À cabeceira, a «bíblia das plantas», Segredos e Virtudes das PlantasMedicinais (Seleções do Reader"s Digest). Na cozinha, o azeite, a cera, o óleo de coco, o óleo de amêndoas doces, o bicarbonato de sódio e muitas ervas - algumas comestíveis. Denise Pereira redescobriu segredos ancestrais que a levaram a incluir na sua alimentação vegetariana ervas como as malvas, ortigas, saramagos, calêndulas, serralhas ou camomila. «Uma boa alimentação garante boa saúde, logo menos visitas aos médicos, menos custos e uma vida mais saudável.»
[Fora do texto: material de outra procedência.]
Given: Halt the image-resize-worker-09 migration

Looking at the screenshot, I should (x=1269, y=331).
Denise e Rúben vivem do que a terra dá e do que Denise produz. Com sumo de limão e óleo usado que recolhe na vizinhança, produz um sabão ideal para a cozinha. Das cinzas das mimosas, um sabão para lavar a roupa. Com leite de cabra fabrica sabão para o corpo. Chocolate, café, chá verde, canela, aveia e mel, menta, alfazema, ervas medicinais, mistura de sal marinho e flores, abacate e romã, cerveja e esteva ou pinho são outros aromas. Só para produzir um sabão, Denise necessita de quatro semanas, mas a paciência é abundante e em casa não há distrações. Há muito que não têm televisão, apenas os livros, a música e um gato como companhia. Da sua persistência já resultou uma gama de produtos procurada nas feiras de artesanato onde vai ocasionalmente, porque o seu forte é vender pela loja virtual (store.openentry.com/filhosdaterra/home) e na página do Facebook (www.facebook.com/filhos.daterra.3).
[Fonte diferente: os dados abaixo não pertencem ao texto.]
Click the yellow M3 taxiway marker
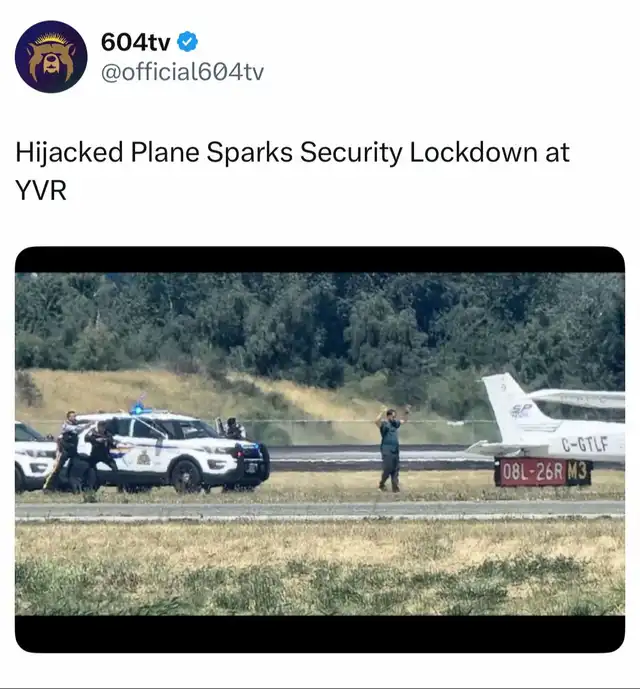Screen dimensions: 640x689 (577, 472)
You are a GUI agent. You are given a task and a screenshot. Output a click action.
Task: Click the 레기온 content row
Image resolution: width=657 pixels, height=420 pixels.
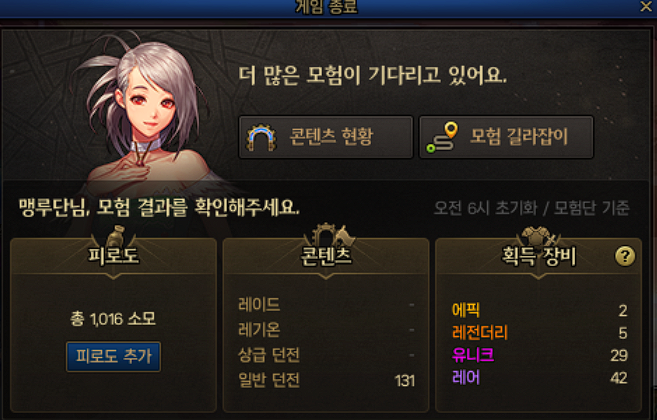click(x=326, y=330)
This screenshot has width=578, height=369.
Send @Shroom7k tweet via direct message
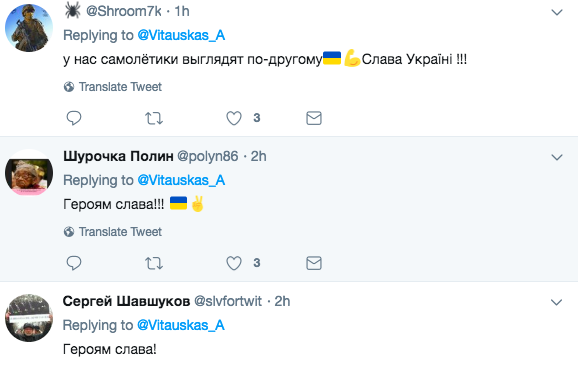(314, 118)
Adepta do calendário biodinâmico, Denise dá importância às épocas do ano, às fases da Lua e até à hora do dia para recolher as ervas. Toma conta de todo o processo, desde o cultivo das plantas e ervas, apanhas nos bosques, secagem e fabrico propriamente dito. Também faz as caixas para os sabões, rótulos e etiquetas. Compra apenas as embalagens, portugueses de preferência. Rúben, designerde formação, cuida de toda a imagem.

Denise regista todos os passos que dá. As receitas poderão vir um dia a dar origem a um livro, mas por enquanto a jovem quer mesmo é continuar a pesquisar e a criar novas fórmulas. Já faz produtos por encomenda tendo em conta o gosto particular de cada um pelas essências, os aromas e até o fim a que se destinam os produtos. Os dotes são ainda alargados ao fabrico de compotas, conservas e doces que também vende.

COMO FAZER UM DESODORIZANTE NATURAL?

Ingredientes: duas colheres de sopa de bicarbonato de sódio, duas colheres de sopa de amido de milho, meia colher de sopa de azeite virgem extra, uma colher de café de óleo macerado de alfazema e uma de óleo macerado de canela.

» Misturam-se primeiro os pós, depois o azeite e os óleos. Obtém assim «um maravilhoso desodori­zante, antisséptico, antibacteriano e antifúngico, que neutraliza os odores e deixa as axilas suaves e macias» garante Denise Pereira.